We'll focus on that problem in a minute. But I want to clarify something, because what you're suggesting in a lot of your writings is that the UN was seen by the U.S. as a place where it could realize its interests by cooperating with the rest of the world. You make the point in one of your articles that even as powerful as the U.S. is, it requires the legitimacy of the world community. It needs to cooperate, not only because it can't do the job alone, but that's the only way that you can win the support and legitimacy that the UN can offer.

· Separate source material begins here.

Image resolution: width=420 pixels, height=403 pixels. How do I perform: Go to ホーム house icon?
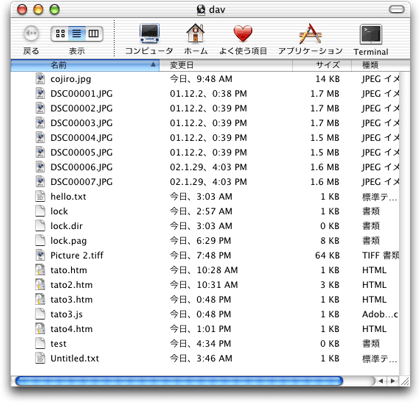coord(195,33)
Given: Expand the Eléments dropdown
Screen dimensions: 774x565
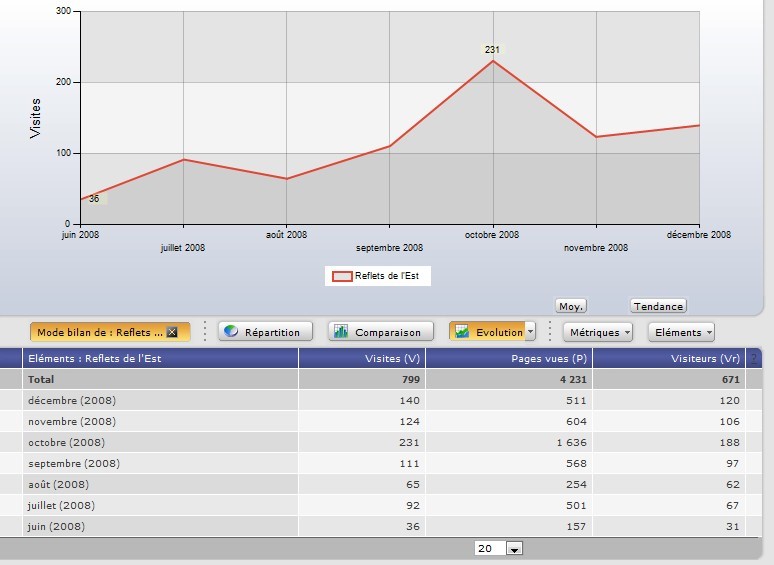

We are seeing a remarkable example of that right now in Iraq. You may not remember, but nearly a year ago the UN was pronounced irrelevant by George Bush. But now, because of this problem of legitimacy, the UN appears to be the only group the Iraqis are prepared to go with when it comes to important things like elections, writing a constitution, trying to get the structure of the state put back together again. They're dealing, incidentally, with a remarkable person at the moment, Lakhdar Brahimi, who is the former Foreign Minister of Algeria, who has been holding things down in Afghanistan for the last five years, and particularly the last two after 9/11, and is stuck with going to Iraq and doing the same. The leaders in Iraq, some of whom are religious leaders, say when it comes to this kind of thing they want to discuss it with the UN, because that is a legitimate international organization which theoretically represents everybody in the world.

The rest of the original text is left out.